南田、め、め、め、
遅くなりまして、大変申し訳ありません。
そうだ、思い出した!
この人私のバイト先の常連さんではないか!
なんで忘れてたの私…。こんな一度見たら忘れられないような綺麗な人。
我ながら自分の記憶力が不安になってくる。
日頃人の顔を見ない私は、ほとんど声と動作で誰かを識別してるから、常連さんといえどもバイト先以外でお客さんに会っても気付かない事が多い。
というか気付かない。今のように。
あああどうしよう!逃げたりして、お客さんに失礼なことしちゃった!
本当にあれはただの親切だったんだ。
(……というか……?名前教えてほしいって………!?)
ま、まさか、これは………。
スーパーに、クレーム……!?
そ、そんな。
バイト以外でのことをスーパーにクレームなんて、酷すぎる…!
確かに失礼なことはしちゃったかもしれないけど、あ、あんまりですよ!今プライベートだよ、こっちは!
教えないとだめなのかな…。
「わた、私の名前…」
「はい!」
「南田、め、め、め、」
「めめめ?」
「め、め、」
「めめめめめ?」
「…………」
心臓がどくどくと凄まじく脈うっている。
額はじんわりと嫌な汗を浮かび上がらせる。
何度この続きを言おうとしても、言葉がつかえて出てこない。
あと一文字だけなのに。
口をぱくぱくさせていると、金髪外国人は何かを思い出したように、「あ」と呟いた。
「失礼しました。相手の名前を尋ねる前に自分の名を名乗らなくてはいけませんね。」
「……は、あ…。」
え?いや別に、大丈夫ですよ。
「ロイ・ロベルタと申します。日本には仕事で来ています!」
「あ…。ロベルタさん…。」
「あ、ロイでいいですよ。ロロちゃんでも」
いきなりそんなフレンドリーになれるわけ無いじゃろが!
舐めるな日本人の慎み深さを!
……なんて心の中で悪態ついていると、私が降りる駅についてしまった。
やった、この緊張感からやっと解放されるんだね。
さっさと名乗って電車を降りよう。きっとクレーム入れられても、勤務時間外の事だから店長も許してくれるだろう。多分。

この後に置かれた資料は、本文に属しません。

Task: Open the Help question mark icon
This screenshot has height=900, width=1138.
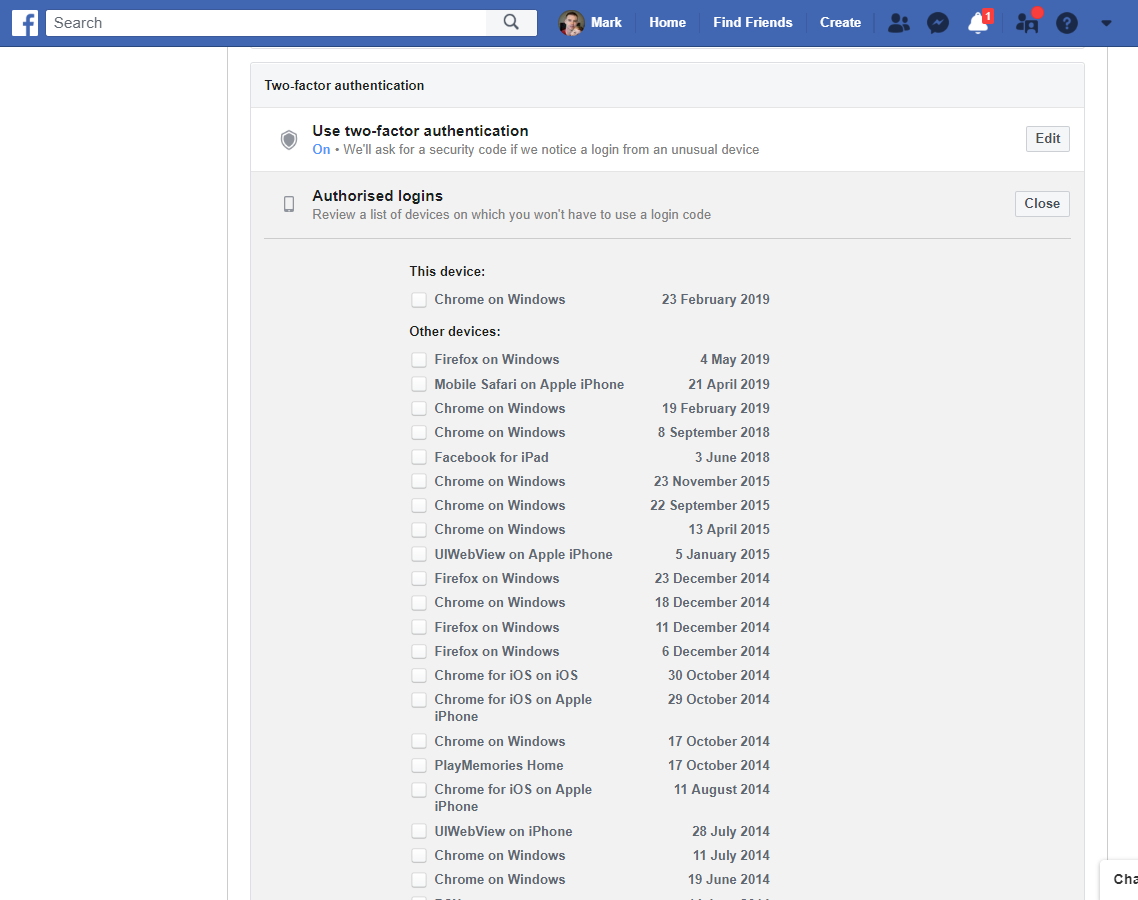Action: click(x=1066, y=22)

「あ……私、ここで降りるので。…飲み物ありがとうございます。」
小銭置いて言い逃げしよう。
よし!
「あ、僕もここで降ります。」
えっ!?
ドアが開くのと同時に、私の手を引いて歩き出す金髪外国人。
それがあまりに自然な動作だったので、何の違和感もなくついて行ってしまった。
な、ん……だと……!?
置いて逃げようと握った小銭が、手のひらで温かくなるのを感じる。
嫌な温もりである。ど、どうしてこんなことに。
「いやー、降りる駅が一緒なんて偶然ですね。」
「あはは……」
周りからの視線が痛い。なんであんなデブスがイケメンと一緒に電車から降りて来たんだ?という無言の視線が……。
本当だよ!なんで一緒なの!?
スーパーの近所に住んでると思っててっきり次の次の駅で降りると思ったのに、ここ?!
くう、人がどこに住もうともちろん勝手だけど悔しさが止まらない!
やめてやめて!こんな綺麗な人の隣にいたら私の醜さが浮き彫りになるよ!
「南田さん、この後ご予定は?」
「えっ?あ、ご飯作って……お風呂入って寝 ……………あ……」
あああああああ!!
ご飯作って風呂入って寝るとか馬鹿丸出しな事言っちゃった!!
そこは普通に何も無いでーすでいいのに!!恥ずかしー!あああああああ
あああああああ
………………ああ?
金髪外国人の人が眩いばかりの笑みを浮かべている。
いくら私がアホな事言ったからってそんな笑うことなくても…。
「それじゃあ」
「はい。」
「もし宜しければ、このあとご一緒にお食事でもいかがですか?」
ご一緒にお食事でもいかがですか?
ご一緒にお食事でもいかがですか?
ご一緒にお食事でもいかがですか?
その時、私の時は止まった。
それまでの緊張、思考も置き去りにし、体内の熱が外へ急速に逃げるのを感じた。
しかし人間とは不思議なもので、そんな状態においても無意識に口を開いた。